President Vladimir Putin admitted as much. When asked why his government targeted JWs, Putin dismissed the charge. But, he admitted, “our society does not consist solely of religious sects. Ninety percent of citizens of the Russian Federation or so consider themselves Orthodox Christians. . . . It is also necessary to take into account the country and the society in which we live.” Translation: JW’s are different and don’t fit in. This attitude also may explain attacks

Violence of all sort is unacceptable, intolerable. But, we all participate in it in some way, to some extent. Think about it!!

Now please, go to past and recall how God's chosen people, named Israel, dealt with people who didn't fit in their society. 

Now, go in today reality of another God's chosen people aka Jehovah's Witnesses.

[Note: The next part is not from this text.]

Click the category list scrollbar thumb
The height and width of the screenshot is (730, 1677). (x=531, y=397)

In their society the  rules     are based on similar or same "principles". Person from out side, aka "worldly people", or "questionable" member, don't fit in also. Yes, JW members do not put problematic member or ex-JW into prison, Siberia etc, but they also have "violent" methods on how to deal with such one. These methods are shunning, ignoring, conditioning.

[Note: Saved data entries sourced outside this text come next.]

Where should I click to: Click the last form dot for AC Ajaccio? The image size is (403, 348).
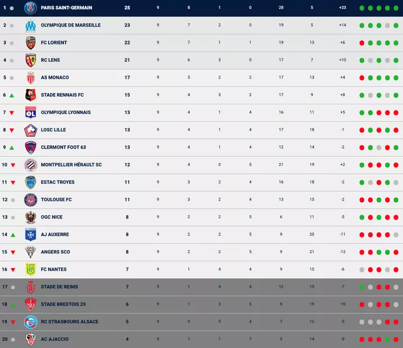[396, 339]
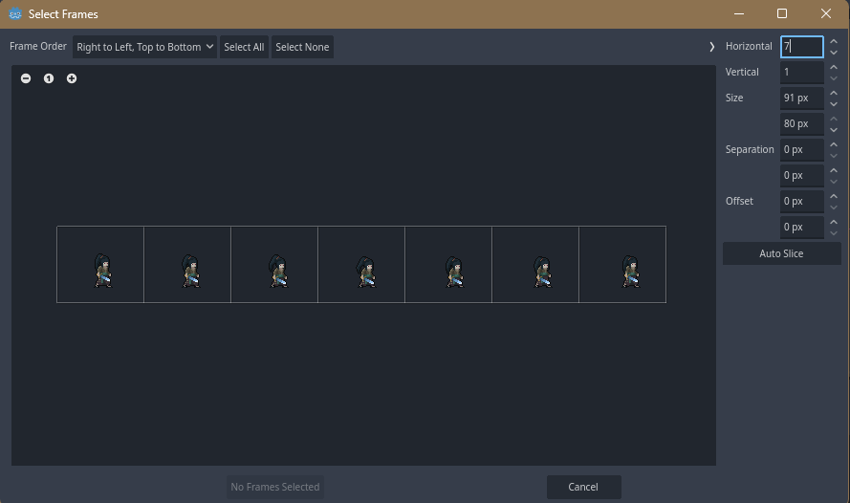Click the Horizontal input field

pyautogui.click(x=800, y=46)
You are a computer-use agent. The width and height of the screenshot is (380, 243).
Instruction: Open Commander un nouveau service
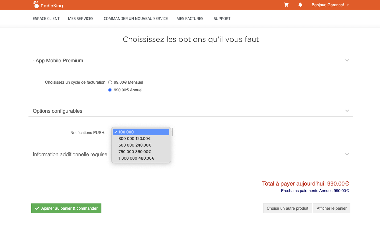136,18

Yes, exposing another man, your neighbor, even family member, to such types of church punishments because he/she do not fit to your religious ideas and customs (doctrinal matters) is showing strong violence and cruelty, with same or similar effects as physical violence.  

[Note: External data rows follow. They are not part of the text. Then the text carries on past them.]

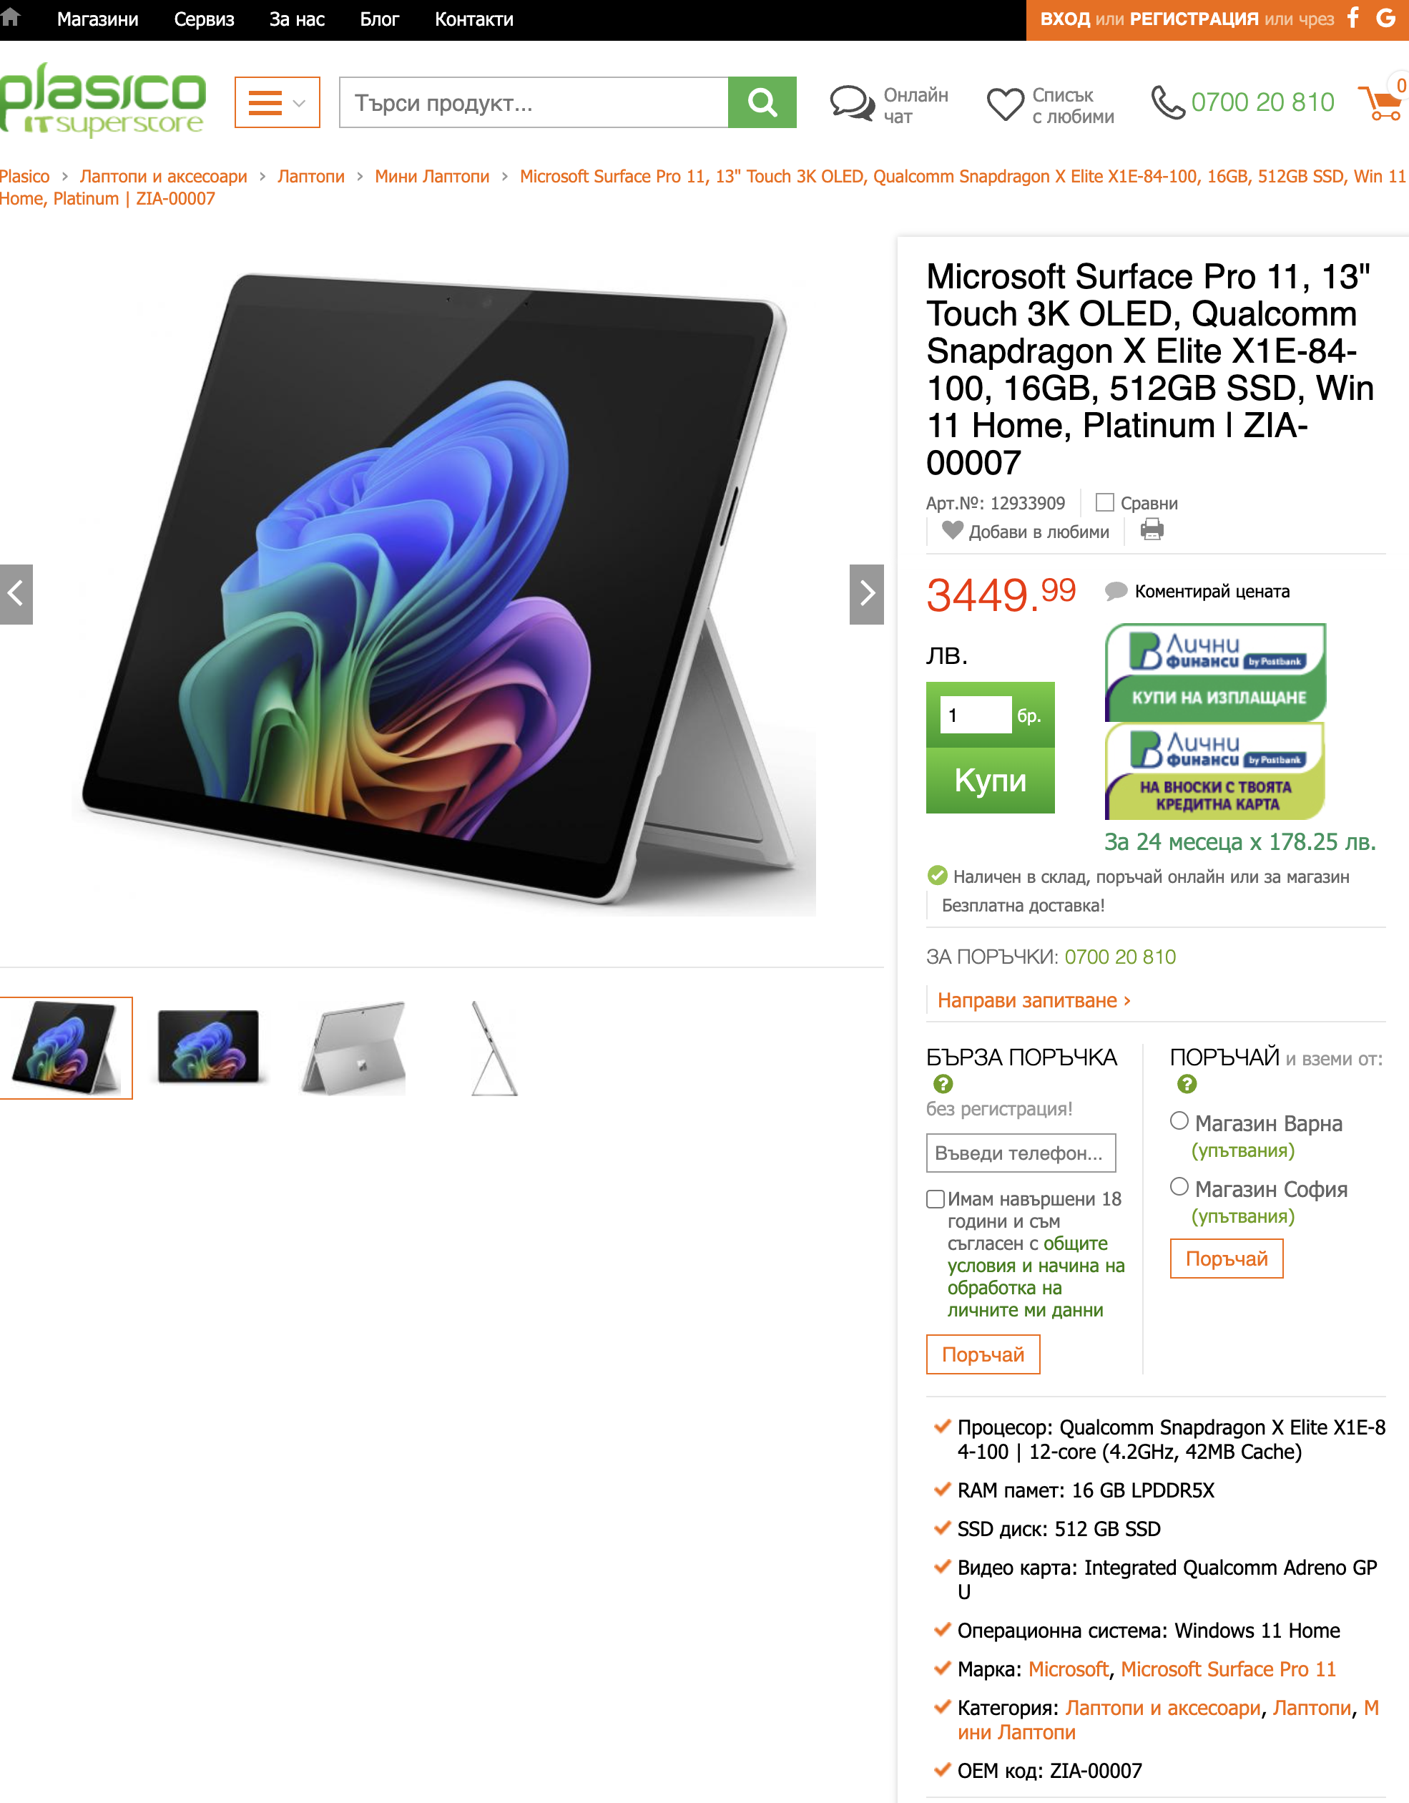Click the green Купи button
Image resolution: width=1409 pixels, height=1803 pixels.
[990, 780]
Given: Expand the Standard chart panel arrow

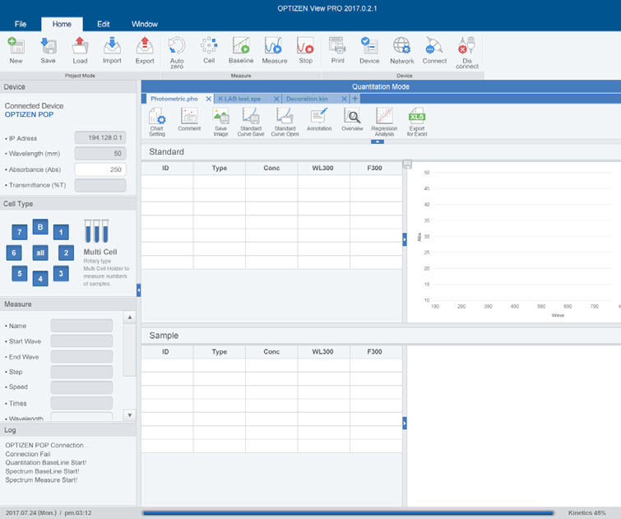Looking at the screenshot, I should tap(405, 239).
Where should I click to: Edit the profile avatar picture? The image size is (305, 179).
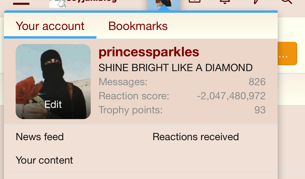pos(53,82)
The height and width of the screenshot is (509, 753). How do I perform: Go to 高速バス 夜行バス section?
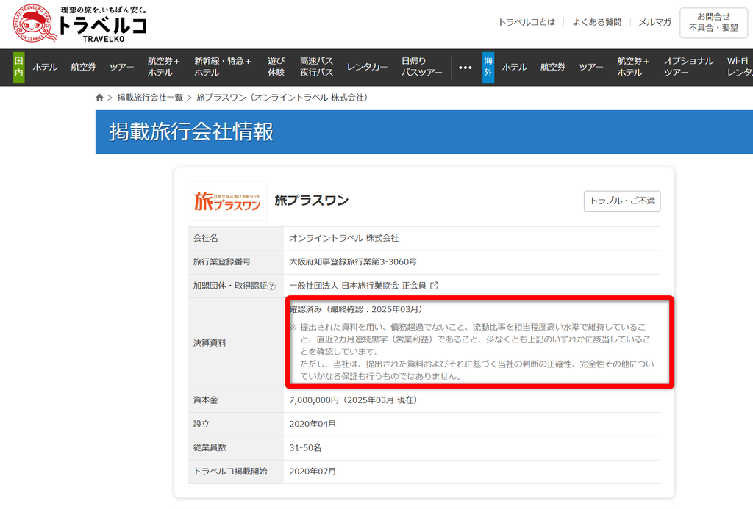pyautogui.click(x=316, y=67)
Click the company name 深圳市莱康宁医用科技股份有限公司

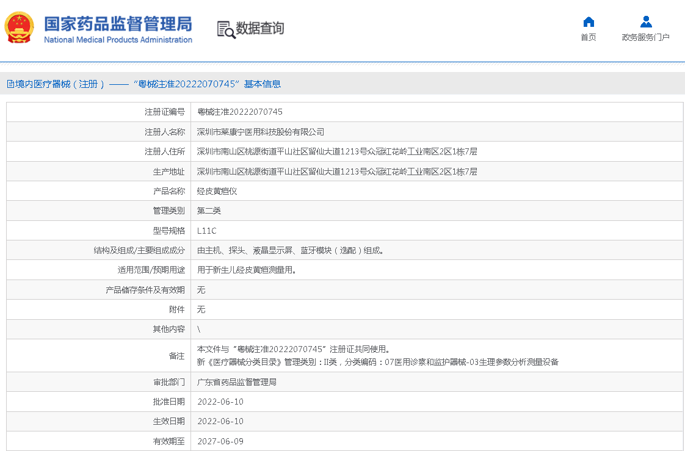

If some JW people try to look in desired future time, according to his/her hope, then we have another level of possible violence that major group, aka all JW worshipers in New World, will show to all individuals who will not fit to JW picture of life in Paradise under JW Society Condition. And what that will be, how will it look like? Maybe we can found out something from history and present time of all this God's Worshipers!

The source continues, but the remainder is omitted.